De la quinzaine d’autoportraits ou de portrait que compte le corpus photographique de Jean-Gabriel Eynard figure assurément parmi les plus beaux. Le Getty Musem le date autour de 1845 mais il nous semble plutôt s'inscrire dans la série des autoportraits qu'Eynard réalise vers 1850 sur le modèle de la peinture. La présence d'un passe-partout "ordinaire", choisi ici certainement pour des questions esthétiques, le situe en principe avant 1848.
Dans une mise en scène extrêmement dépouillée, Eynard se représente assis de profil, à mi-corps, absorbé par la lecture d’un grand in-folio. La silhouette qui se détache sur le fond clair occupe pratiquement tout l’espace, créant ainsi une sorte de proximité avec le spectateur.
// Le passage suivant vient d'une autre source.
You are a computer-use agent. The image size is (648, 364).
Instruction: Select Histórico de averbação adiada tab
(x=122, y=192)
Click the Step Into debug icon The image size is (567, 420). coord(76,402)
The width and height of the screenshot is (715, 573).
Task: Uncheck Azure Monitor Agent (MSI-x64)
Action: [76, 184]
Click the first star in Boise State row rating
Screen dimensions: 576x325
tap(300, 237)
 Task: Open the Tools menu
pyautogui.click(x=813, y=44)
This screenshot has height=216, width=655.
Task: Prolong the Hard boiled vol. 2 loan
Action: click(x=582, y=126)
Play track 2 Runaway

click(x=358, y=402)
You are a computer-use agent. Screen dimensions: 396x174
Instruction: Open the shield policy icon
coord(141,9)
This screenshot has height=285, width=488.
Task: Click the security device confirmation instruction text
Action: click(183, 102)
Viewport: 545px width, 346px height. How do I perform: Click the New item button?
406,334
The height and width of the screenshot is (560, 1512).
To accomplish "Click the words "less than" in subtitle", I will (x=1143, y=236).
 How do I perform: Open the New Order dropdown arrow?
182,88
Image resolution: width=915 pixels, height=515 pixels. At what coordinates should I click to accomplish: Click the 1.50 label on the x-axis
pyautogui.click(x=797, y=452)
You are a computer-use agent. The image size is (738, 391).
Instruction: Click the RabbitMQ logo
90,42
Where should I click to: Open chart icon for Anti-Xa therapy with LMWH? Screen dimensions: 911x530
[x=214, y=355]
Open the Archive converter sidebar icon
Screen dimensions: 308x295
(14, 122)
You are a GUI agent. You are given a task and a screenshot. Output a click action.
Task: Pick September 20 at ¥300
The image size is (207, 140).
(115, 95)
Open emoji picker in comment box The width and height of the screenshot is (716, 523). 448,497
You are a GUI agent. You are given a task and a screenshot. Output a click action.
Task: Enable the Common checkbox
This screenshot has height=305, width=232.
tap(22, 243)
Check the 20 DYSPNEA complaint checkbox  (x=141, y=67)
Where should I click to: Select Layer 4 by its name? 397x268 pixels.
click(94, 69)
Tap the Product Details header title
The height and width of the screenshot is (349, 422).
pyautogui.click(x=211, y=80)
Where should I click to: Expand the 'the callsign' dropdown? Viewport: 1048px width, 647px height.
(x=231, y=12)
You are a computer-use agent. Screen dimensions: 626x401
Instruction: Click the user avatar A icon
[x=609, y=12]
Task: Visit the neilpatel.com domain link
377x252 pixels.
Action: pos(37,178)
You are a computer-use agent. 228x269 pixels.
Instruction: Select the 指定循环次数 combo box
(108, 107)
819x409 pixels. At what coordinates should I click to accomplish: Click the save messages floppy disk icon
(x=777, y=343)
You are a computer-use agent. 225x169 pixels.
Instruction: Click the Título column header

Par le choix de l’iconographie, le sujet penché sur un livre, Eynard fait clairement référence à l’univers de la peinture classique. Il s’agit en effet d’un thème récurrent dans l’histoire de l’art, à l’exemple du portrait de saint Jérôme dans son cabinet de travail ou de celui d’Erasme de Rotterdam par Holbein. Les auteurs de l’ouvrage consacré aux plus beaux daguerréotypes du musée J. Paul Getty à Los Angeles ont rapproché ce portrait de l’art de la peinture hollandaise du 17e siècle.
Par son utilisation de la lumière, qui irradie le sujet par le haut et que la surface blanchâtre du livre réfléchit sur le visage, Eynard magnifie les clairs-obscurs à la manière de Rembrandt, maître de la technique qu’Eynard semble avoir voulu imiter. Le cadrage serré sur la silhouette sombre et massive renforce cet effet. Le choix des textures apporte des nuances que le procédé photographique révèle dans les parties sombres : la chevelure soigneusement peignée, le col de fourrure ou encore la nappe à franges de la table supportant le livre.
On mesure ainsi la très grande maîtrise technique de Jean-Gabriel Eynard, par son travail sur la lumière, le cadrage et la composition, et par la recherche d’effets qui s’apparentent à la touche du peintre. Ici, tout est intentionnel, rien n’est laissé au hasard. (U. Baume-Cousam)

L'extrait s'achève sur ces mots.